What the task requires: For the word "node", find each line in the entries where it occurs and copy that line.

-------- Provided entries --------

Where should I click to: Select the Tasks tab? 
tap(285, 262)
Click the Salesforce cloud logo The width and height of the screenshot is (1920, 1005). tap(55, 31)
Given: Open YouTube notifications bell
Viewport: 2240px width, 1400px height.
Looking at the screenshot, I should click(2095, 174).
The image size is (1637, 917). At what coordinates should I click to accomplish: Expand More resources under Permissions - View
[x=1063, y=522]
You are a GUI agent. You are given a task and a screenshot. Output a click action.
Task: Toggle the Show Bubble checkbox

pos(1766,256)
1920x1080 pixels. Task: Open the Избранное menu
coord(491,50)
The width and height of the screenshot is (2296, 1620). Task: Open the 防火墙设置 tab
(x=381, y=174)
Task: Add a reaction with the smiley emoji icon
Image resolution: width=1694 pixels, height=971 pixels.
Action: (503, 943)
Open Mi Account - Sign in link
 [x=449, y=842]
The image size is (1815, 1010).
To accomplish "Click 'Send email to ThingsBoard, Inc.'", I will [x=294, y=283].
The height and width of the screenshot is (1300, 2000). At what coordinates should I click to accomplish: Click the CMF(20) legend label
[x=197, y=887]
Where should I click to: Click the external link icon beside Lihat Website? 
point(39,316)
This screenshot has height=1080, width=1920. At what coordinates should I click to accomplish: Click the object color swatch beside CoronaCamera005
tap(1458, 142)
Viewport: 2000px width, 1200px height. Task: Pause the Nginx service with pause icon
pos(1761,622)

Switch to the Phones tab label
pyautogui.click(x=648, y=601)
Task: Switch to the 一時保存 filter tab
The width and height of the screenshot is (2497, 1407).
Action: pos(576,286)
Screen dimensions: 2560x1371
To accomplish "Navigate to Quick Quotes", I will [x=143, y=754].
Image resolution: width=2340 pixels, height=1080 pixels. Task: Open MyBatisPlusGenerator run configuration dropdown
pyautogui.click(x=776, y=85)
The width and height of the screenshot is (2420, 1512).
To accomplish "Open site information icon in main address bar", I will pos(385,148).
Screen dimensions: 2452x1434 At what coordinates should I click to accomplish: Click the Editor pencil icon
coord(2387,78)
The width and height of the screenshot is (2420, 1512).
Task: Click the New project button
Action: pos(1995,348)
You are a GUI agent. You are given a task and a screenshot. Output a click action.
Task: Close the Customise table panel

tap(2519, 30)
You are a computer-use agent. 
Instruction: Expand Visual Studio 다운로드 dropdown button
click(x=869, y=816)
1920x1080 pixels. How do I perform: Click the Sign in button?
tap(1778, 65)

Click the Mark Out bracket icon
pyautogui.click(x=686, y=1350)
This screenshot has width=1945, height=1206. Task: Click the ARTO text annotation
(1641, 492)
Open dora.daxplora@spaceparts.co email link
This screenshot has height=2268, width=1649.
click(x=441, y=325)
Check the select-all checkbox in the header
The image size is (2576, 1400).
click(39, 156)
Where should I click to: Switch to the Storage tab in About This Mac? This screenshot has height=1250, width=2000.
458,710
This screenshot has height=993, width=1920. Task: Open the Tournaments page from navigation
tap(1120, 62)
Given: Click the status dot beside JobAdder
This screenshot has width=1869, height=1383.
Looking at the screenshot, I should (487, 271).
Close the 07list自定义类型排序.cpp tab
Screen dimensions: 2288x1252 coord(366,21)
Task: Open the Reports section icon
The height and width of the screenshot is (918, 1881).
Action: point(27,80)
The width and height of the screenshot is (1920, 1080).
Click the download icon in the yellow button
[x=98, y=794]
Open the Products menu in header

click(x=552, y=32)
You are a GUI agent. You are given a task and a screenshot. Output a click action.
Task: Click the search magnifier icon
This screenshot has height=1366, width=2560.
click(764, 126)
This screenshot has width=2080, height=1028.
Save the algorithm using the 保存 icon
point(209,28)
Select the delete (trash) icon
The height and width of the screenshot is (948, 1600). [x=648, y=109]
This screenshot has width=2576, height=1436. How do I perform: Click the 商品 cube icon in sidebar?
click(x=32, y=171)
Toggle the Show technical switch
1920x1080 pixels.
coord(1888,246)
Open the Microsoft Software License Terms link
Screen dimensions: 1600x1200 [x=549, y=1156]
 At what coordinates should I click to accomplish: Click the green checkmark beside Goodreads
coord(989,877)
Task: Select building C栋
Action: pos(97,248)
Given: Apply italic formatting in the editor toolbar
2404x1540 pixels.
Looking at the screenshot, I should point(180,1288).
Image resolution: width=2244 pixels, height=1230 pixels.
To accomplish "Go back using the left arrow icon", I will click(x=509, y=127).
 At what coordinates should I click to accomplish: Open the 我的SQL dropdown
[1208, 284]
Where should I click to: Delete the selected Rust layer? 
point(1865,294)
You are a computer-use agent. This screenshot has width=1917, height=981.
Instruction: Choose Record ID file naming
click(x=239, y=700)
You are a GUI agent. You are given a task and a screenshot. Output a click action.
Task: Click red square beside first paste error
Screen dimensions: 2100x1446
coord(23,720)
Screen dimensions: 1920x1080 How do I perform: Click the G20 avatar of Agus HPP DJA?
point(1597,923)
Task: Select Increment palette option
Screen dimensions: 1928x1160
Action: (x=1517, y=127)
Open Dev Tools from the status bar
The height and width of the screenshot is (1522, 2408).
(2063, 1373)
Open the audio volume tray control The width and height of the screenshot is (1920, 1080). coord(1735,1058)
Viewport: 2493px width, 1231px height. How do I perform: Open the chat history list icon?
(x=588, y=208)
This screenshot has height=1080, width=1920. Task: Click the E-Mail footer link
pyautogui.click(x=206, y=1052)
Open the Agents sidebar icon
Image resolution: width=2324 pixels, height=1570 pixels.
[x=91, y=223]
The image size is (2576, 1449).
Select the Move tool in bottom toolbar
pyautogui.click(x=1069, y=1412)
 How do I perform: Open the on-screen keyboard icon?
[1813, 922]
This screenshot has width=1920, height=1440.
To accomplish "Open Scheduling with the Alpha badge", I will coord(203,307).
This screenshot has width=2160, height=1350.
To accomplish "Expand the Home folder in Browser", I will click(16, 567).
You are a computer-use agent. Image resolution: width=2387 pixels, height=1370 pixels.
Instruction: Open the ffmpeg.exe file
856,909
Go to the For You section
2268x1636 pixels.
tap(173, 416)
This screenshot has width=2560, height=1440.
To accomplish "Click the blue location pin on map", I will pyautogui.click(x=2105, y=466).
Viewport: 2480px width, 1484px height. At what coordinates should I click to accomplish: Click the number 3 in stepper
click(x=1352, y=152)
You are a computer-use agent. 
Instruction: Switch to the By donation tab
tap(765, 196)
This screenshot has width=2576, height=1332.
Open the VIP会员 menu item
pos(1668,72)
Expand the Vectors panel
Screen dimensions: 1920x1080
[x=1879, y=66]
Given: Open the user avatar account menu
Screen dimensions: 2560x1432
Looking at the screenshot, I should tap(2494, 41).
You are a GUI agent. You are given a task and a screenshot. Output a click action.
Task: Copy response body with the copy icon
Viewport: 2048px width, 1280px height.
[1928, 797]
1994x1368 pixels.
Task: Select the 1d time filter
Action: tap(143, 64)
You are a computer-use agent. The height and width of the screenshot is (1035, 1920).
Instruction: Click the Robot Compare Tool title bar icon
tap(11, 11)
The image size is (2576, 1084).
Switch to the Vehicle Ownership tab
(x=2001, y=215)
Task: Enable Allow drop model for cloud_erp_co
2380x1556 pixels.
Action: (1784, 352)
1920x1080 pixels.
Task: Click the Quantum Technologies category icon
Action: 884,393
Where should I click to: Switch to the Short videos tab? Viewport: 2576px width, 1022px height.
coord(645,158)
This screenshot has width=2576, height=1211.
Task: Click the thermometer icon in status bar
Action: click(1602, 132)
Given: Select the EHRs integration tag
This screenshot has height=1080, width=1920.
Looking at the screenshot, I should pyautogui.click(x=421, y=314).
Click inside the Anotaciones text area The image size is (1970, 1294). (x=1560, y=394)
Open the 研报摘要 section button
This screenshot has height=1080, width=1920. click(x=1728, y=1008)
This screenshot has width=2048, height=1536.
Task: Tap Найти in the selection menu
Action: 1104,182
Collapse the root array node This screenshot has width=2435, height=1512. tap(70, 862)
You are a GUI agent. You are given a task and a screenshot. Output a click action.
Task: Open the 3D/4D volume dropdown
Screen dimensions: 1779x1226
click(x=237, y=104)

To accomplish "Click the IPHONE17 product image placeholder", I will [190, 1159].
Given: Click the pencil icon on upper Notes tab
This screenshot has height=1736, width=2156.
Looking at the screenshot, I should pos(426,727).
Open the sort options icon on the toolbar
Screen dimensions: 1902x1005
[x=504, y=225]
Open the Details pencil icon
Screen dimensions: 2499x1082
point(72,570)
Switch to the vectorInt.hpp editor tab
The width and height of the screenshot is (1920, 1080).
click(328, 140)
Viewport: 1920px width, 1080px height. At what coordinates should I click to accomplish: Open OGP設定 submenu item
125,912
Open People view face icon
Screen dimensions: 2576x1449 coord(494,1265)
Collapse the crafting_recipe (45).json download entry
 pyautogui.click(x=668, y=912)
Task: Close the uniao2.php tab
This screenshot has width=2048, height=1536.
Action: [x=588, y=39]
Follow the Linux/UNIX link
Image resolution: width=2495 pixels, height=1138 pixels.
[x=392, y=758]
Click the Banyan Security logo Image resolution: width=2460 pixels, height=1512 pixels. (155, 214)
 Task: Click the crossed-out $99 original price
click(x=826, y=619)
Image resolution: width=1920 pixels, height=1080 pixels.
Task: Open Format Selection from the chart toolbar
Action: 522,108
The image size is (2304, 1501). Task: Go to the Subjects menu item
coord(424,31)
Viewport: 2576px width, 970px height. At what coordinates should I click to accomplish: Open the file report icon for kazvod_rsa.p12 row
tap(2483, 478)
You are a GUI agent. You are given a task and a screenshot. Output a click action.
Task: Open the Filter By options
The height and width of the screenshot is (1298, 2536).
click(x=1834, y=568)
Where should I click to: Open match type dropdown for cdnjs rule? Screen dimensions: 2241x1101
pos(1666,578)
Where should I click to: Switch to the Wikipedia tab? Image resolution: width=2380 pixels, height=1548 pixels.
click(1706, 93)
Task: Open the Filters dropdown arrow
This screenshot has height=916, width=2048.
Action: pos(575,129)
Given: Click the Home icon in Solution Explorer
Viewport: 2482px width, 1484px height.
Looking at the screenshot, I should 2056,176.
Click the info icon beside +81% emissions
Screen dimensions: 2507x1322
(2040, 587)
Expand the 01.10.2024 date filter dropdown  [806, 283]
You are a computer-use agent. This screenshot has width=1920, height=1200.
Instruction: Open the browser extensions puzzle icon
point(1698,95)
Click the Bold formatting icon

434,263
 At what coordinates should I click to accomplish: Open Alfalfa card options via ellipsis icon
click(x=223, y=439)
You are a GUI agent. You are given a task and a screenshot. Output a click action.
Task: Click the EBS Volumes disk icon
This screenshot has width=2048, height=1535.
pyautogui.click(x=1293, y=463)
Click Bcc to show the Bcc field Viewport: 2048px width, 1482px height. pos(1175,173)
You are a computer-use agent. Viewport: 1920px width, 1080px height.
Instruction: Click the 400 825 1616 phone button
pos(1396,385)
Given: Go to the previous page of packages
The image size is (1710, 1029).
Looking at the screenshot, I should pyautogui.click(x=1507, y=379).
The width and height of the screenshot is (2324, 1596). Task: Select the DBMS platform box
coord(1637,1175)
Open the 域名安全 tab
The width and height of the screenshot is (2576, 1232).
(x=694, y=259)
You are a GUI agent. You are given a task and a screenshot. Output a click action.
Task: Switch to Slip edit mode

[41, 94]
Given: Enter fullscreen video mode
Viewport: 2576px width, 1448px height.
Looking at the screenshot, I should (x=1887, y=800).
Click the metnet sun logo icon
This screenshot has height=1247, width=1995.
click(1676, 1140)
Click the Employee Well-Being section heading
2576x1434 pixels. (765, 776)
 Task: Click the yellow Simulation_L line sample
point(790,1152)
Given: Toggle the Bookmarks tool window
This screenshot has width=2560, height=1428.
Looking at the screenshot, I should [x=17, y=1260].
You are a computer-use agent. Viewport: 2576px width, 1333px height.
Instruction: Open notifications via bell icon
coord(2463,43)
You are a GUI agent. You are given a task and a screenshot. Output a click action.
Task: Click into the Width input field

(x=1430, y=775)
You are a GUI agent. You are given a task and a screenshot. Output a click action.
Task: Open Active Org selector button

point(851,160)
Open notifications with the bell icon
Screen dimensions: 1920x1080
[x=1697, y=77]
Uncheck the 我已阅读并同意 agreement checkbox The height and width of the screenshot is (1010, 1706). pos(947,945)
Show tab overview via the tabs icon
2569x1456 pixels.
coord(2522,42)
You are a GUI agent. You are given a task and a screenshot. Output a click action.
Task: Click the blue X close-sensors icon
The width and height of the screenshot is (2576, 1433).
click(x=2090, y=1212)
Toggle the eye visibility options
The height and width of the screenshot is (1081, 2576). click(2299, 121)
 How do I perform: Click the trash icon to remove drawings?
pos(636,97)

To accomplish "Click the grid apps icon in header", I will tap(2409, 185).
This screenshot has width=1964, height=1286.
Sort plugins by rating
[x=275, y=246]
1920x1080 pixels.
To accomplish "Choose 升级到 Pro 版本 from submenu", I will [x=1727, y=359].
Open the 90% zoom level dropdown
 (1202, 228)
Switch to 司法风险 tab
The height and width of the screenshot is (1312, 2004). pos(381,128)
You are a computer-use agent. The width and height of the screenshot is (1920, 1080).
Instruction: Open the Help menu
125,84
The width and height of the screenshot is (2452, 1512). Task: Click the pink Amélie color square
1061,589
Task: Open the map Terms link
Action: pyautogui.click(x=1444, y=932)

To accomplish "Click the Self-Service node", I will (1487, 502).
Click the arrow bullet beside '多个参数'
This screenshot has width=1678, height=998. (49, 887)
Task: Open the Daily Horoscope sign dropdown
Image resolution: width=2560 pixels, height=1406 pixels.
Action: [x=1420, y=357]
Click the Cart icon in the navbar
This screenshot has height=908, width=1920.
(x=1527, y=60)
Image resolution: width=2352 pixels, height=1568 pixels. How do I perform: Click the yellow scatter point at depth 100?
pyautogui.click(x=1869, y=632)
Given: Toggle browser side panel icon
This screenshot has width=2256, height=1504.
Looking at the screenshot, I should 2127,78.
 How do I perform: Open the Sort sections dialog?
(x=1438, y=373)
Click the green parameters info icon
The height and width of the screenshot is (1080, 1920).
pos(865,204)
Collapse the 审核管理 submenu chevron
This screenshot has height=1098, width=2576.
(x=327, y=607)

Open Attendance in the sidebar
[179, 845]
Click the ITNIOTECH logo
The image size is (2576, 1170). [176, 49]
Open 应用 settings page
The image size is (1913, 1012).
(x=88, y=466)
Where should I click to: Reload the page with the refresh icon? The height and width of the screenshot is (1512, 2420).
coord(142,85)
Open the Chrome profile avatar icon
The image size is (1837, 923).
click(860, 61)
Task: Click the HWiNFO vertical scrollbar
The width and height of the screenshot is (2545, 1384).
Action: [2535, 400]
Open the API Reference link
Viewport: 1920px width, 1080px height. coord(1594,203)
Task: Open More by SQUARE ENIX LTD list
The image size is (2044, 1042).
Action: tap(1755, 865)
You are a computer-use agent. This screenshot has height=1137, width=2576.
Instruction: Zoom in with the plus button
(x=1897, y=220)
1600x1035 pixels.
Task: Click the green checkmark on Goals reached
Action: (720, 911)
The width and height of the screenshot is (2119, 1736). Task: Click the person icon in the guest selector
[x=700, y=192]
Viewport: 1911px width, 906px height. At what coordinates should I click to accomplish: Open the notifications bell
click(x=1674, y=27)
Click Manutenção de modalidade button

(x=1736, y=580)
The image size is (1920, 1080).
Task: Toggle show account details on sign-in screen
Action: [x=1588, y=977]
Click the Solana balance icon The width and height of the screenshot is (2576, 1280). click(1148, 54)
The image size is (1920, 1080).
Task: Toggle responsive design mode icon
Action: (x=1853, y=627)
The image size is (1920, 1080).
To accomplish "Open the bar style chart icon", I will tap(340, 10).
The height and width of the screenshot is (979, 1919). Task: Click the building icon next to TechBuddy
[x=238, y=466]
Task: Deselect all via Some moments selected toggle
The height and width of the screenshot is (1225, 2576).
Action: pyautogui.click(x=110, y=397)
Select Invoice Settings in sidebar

--------

Task output:
Collapse the root array node This screenshot has width=2435, height=1512. tap(70, 862)
To accomplish "Click the Self-Service node", I will (1487, 502).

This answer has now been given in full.